NEW YORK (TheStreet) -- Some 35 years ago, I was far from the most popular graduate student at Northwestern's Medill School of Journalism.
I'm sure the faculty voted me "least likely to still be at this 35 years from now." I suspect they passed me through only because they feared I'd just re-enroll.
It seems I was an arrogant know-it-all. But at the heart of my argument with authority was a question that has played out throughout my career: Is the online world a net benefit to journalism, or does it destroy journalism?

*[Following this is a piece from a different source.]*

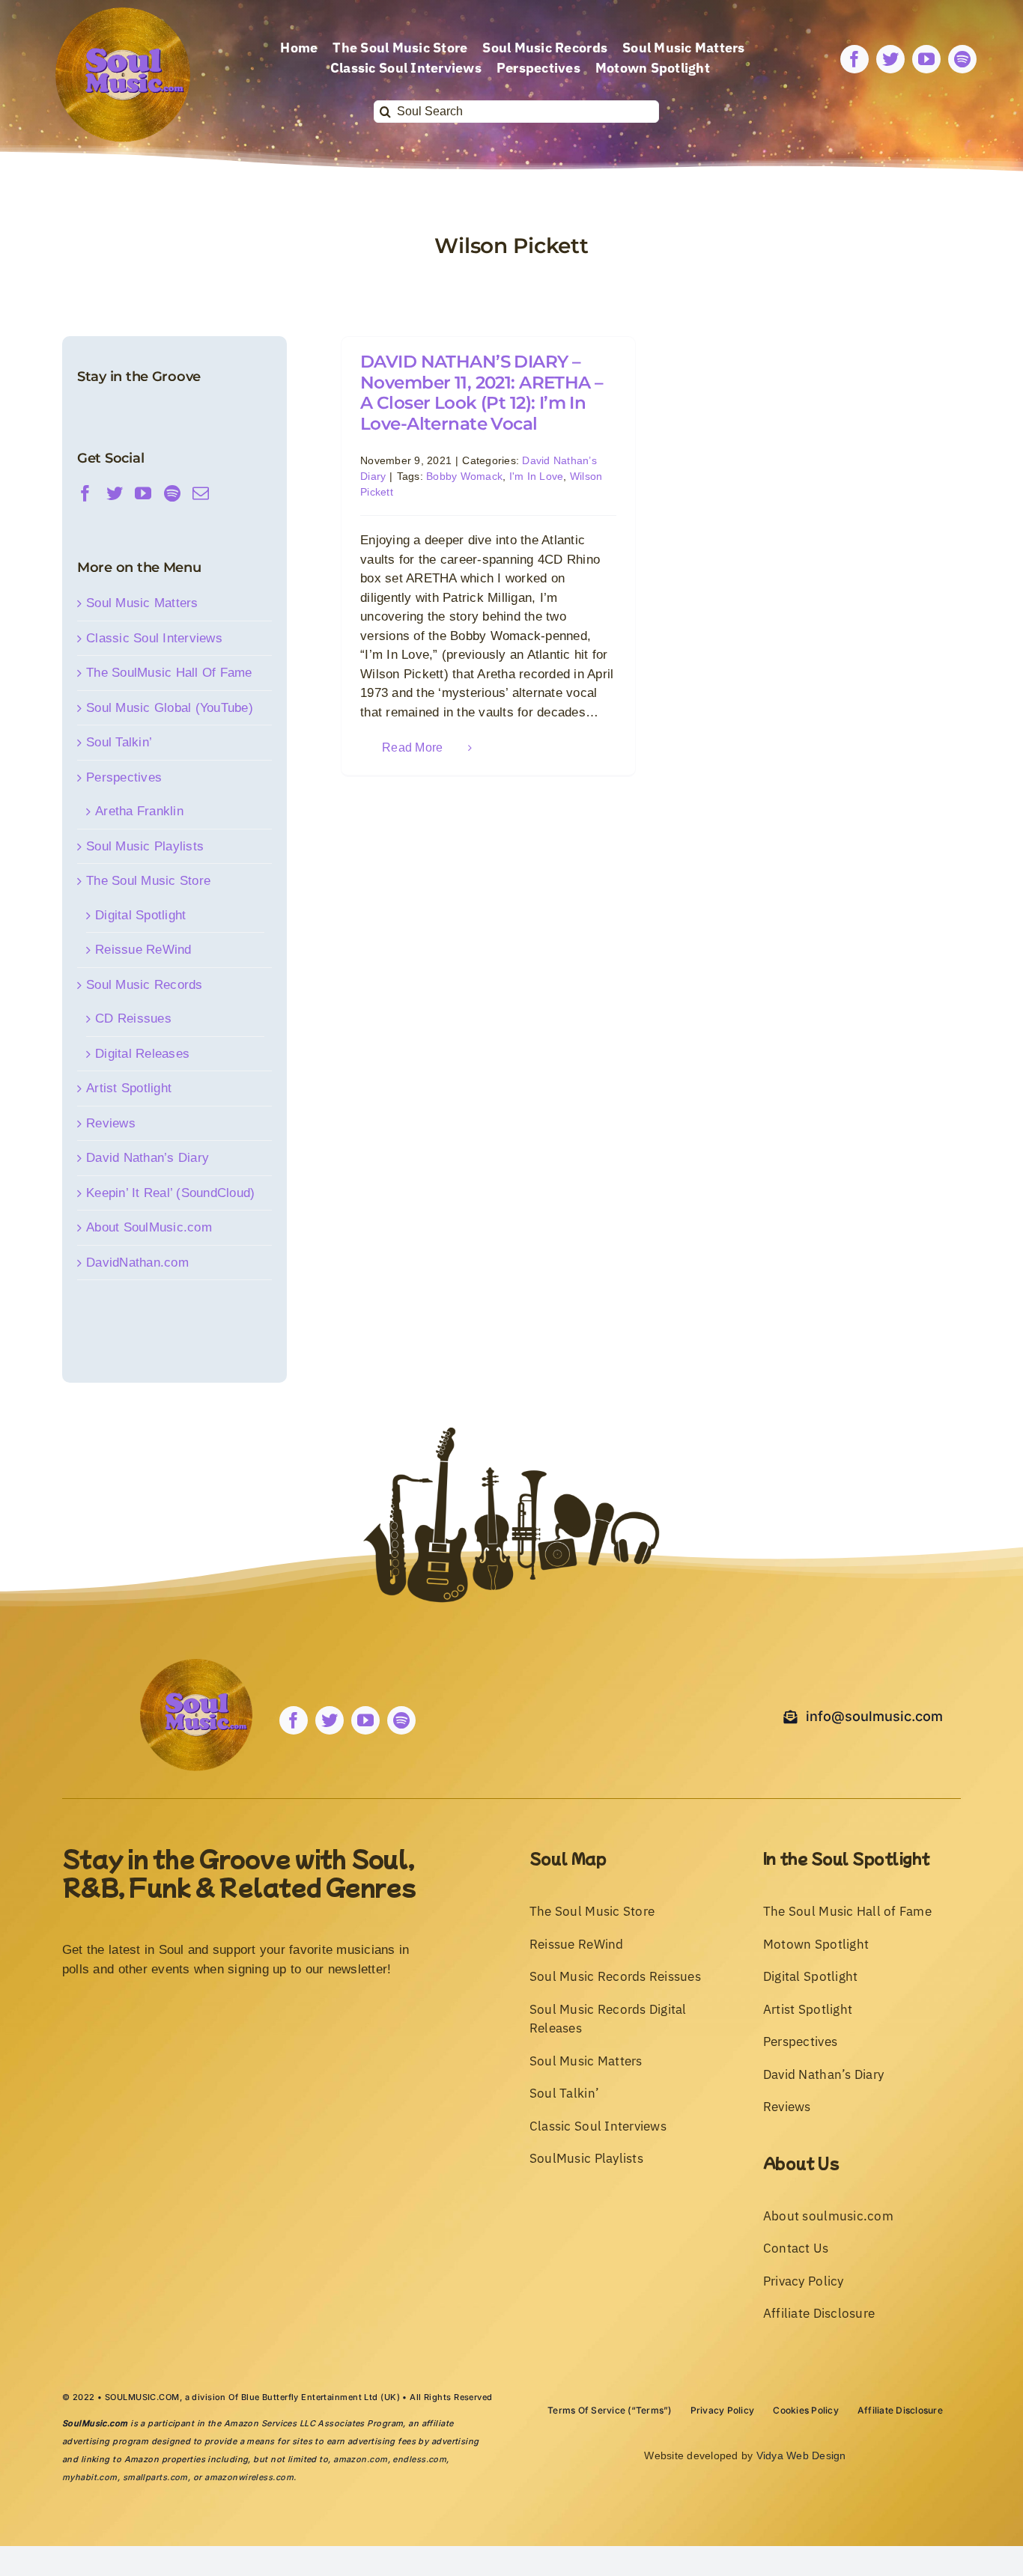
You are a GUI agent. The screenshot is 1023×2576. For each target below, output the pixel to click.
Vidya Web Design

Yes, we could see it coming, at the dawn of the PC era. It may please my teachers' spirits to know I've since been fired from every regular gig I've ever had, mainly due to insubordination. I am an arrogant know-it-all, still, albeit a persistent one. The difference is that I know that now.But the question remains: Is this medium a net positive or a net negative for the employment of journalists? I got my answer a few years after graduation. I was at Comdex, a now-extinct computer show now best known as the start of Sheldon Adelson's fortune. I was at a small party helping "close" the old CP/M operating system with my wife and two editors with whom we'd become friendly. Then our party got a special guest. His name was Ted Nelson. My wife was thrilled. She'd found a copy of his 1974 book "Computer Lib/Dream Machines," in the basement of a house we'd rented. She was enthralled by his concept of hypertext, the idea of meta-code hidden behind words that could, with a click, take you to another page, even another computer, maybe on another continent. He liked that we had been in Evanston in 1977, where Northwestern is located, because he had been running a computer store there, called the Itty Bitty Machine Co. (IBM (IBM), get it?) But what impressed both of us was his take on the nature of knowledge, that it could be built from the bottom up, that it wasn't about top-down authority, that we should interact and learn things together. That's the heart of the word Internet -- interactive.